CP-predict is the custom rRNA secondary structure prediction algorithm. For a description of what it does, see CP-predict: a two-phase algorithm for rRNA structure prediction, respectively.

Uses the following config variables:

  • CPPREDICT2_PATH a path to the rPredictorDB program
  • WILDCARDS_PATH a path to the program that replacement wildcards in the query sequence
  • CPPREDICT2_TEMPLATES a path to templates used for the prediction

2.11.1. Requirements

In order to run Cppredict on your own rPredictorDB infrastructure, you will need:

  • Matlab 9.1
  • the Vienna RNA package
  • clustalw2, which can be found somewhat unorthodoxly at the Help page of its website
  • ggsearch, a part of FASTA package
  • Optionally, if you want to set up your own templates from structures in the PDB, you will need x3dna-dssr
  • replacement, the C++ program, in branches/predict/packages/replacement.
  • Finally, the rPredictorDB Matlab program, in branches/predict/packages/rPredictorDB.

2.11.2. Installation

After installing all prerequisities, install the rPredictorDB program itself.
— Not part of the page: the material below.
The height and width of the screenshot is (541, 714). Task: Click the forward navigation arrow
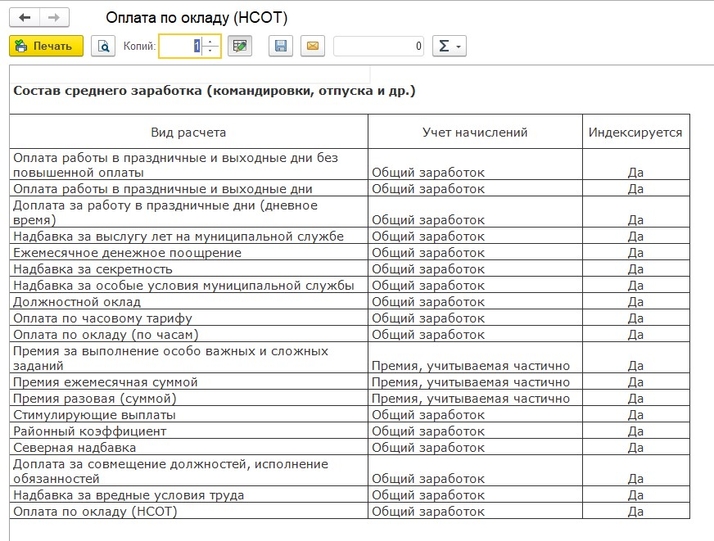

In the package directory (branches/predict/packages/rPredictorDB in the repository), run:

./rPredictorDB_web.install

and follow the instructions. Installer also installs the required Matlab runtime if it is not installed yet. Predictor is then called as:

path/to/run_run_pactool_pairwise_f.sh /usr/local/MATLAB/MATLAB_Runtime/v901/ -sqs=query.fasta -str=template.br -ALM=clustalw2 -EXTEND_MECHANICALLY_LONELY_PAIRS=0 -BOOTSTRAP=0

where path/to/run_run_pactool_pairwise_f.sh is the prediction tool, /usr/local/MATLAB/MATLAB_Runtime/v901/ is path to the Matlab runtime, -sqs set a path to the predicted structure, -str set a path to the template, -ALM defines the tool used for mapping between the query and template, -EXTEND_MECHANICALLY_LONELY_PAIRS set TODO and -BOOTSTRAP denotes whether z-score should be calculated.

Footnotes

[1]Brutally complicated.